19] Direct and indirect electrochemical investigations of metalloenzymes

Abstract

All redox metalloproteins can be investigated by electrochemical methods. There is no difficulty in achieving the electrochemistry of small redox proteins such as cytochromes, ferredoxins, blue copper proteins, and flavodoxins. Direct electrochemistry proceeds without the need for an electron transfer shuttle, or mediator, between the redox center of the protein and the electrode. However, at most metal electrodes the presence of a promoter is required. Such a compound binds to the electrode surface and, while not itself taking part in the electron transfer process, encourages electron transfer with the protein to proceed. Redox enzymes may be classified as being intrinsic or extrinsic in nature.
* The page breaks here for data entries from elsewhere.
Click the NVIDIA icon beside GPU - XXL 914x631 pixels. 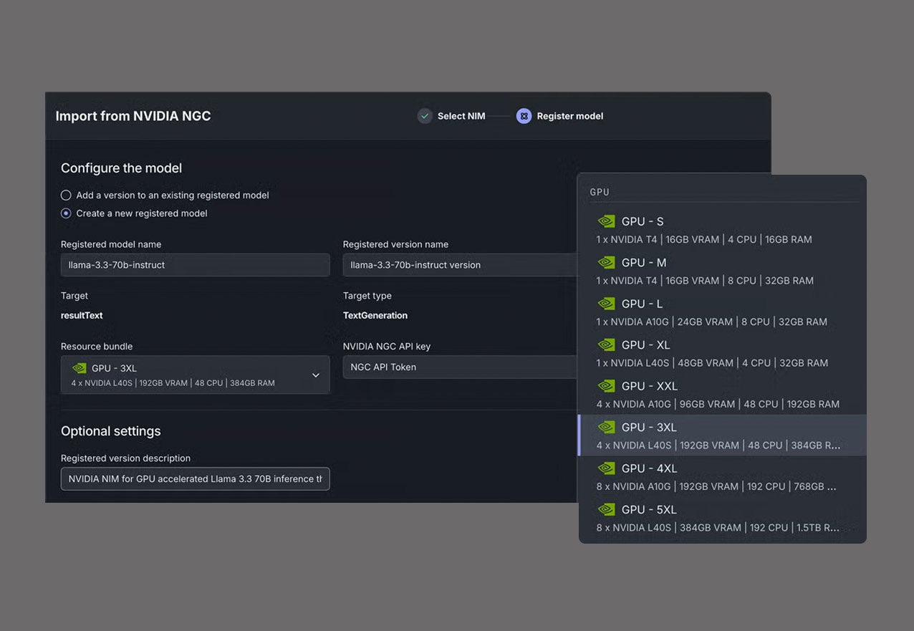coord(606,386)
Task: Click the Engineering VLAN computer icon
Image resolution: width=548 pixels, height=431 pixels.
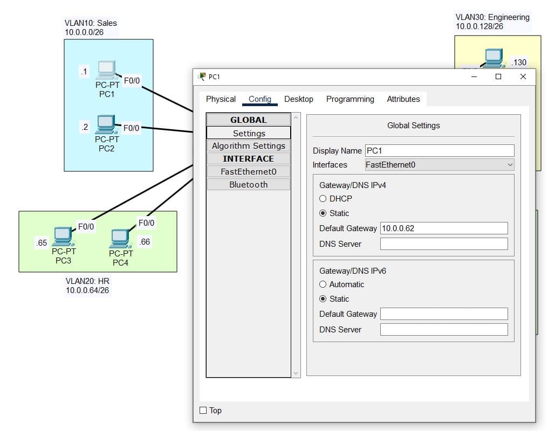Action: tap(493, 58)
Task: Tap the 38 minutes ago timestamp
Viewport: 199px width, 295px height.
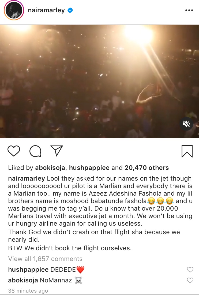Action: [28, 291]
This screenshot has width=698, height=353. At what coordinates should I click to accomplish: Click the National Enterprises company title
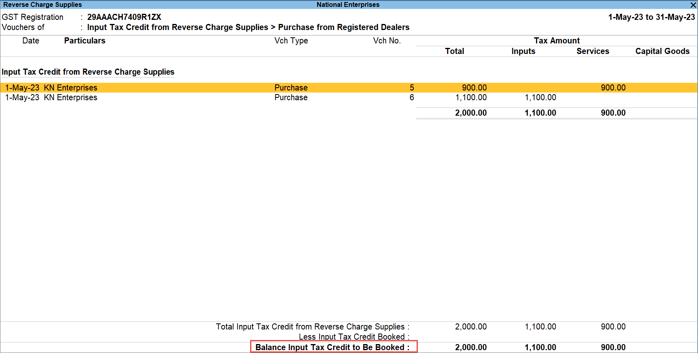348,5
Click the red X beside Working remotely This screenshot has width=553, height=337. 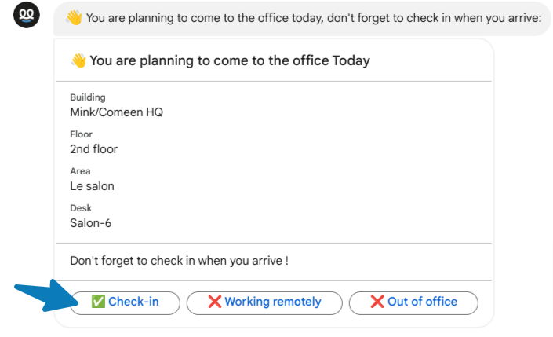pos(215,302)
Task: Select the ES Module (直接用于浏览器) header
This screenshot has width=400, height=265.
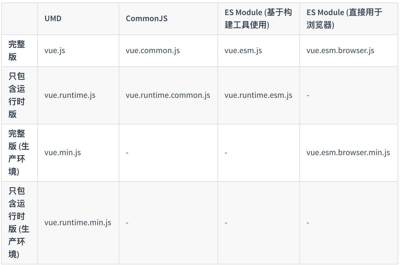Action: pyautogui.click(x=344, y=18)
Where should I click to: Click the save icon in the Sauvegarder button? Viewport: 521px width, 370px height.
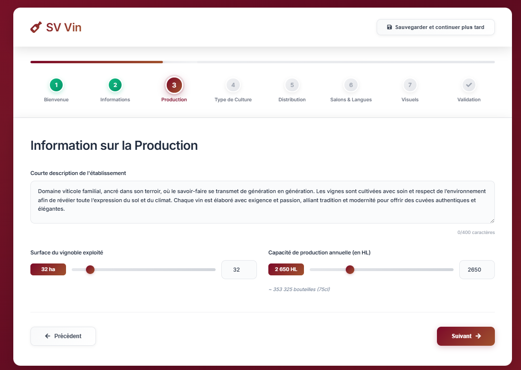[x=390, y=27]
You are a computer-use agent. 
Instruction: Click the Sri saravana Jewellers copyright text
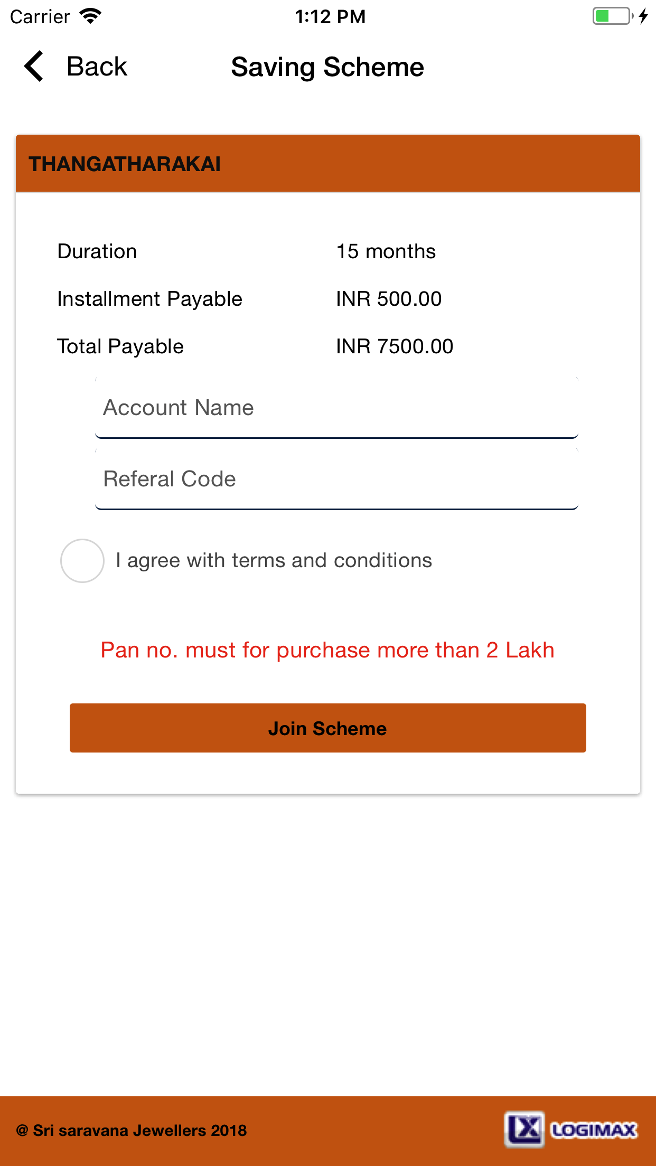point(132,1131)
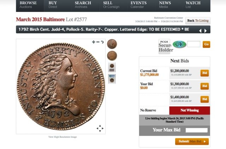
Task: Open the Search Archives menu
Action: click(x=83, y=5)
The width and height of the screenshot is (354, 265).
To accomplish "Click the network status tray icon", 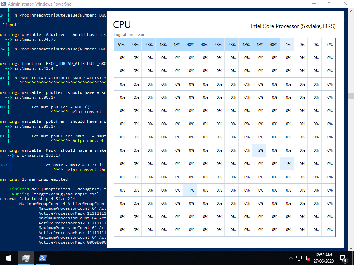I will (299, 258).
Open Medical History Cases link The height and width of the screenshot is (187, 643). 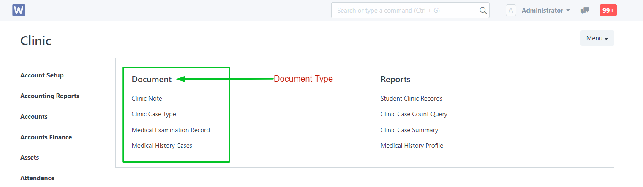[x=162, y=146]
To enable communication between an enzyme and the electrode, the surface of the latter must bind the enzyme and prevent denaturation. An intrinsic redox enzyme is one in which electron transfer associated with the catalyzed event is contained within the confines of the active site—that is, the enzyme lacks a natural long-range electron transfer pathway. Thus, achieving heterogeneous electron transfer with an electrode may require that (1) the site of the catalytic reaction be close to the enzyme surface, (2) the enzyme be able to deform without losing its activity, (3) the electrode surface (with or without a promoter) project into the enzyme, or (4) electron transfer pathways be introduced by modification. Indirect electrochemical communication between an electrode and a metalloenzyme may be achieved using an associated redox protein as a mediator, in other words, as an electron transfer shuttle between the enzyme and the working electrode.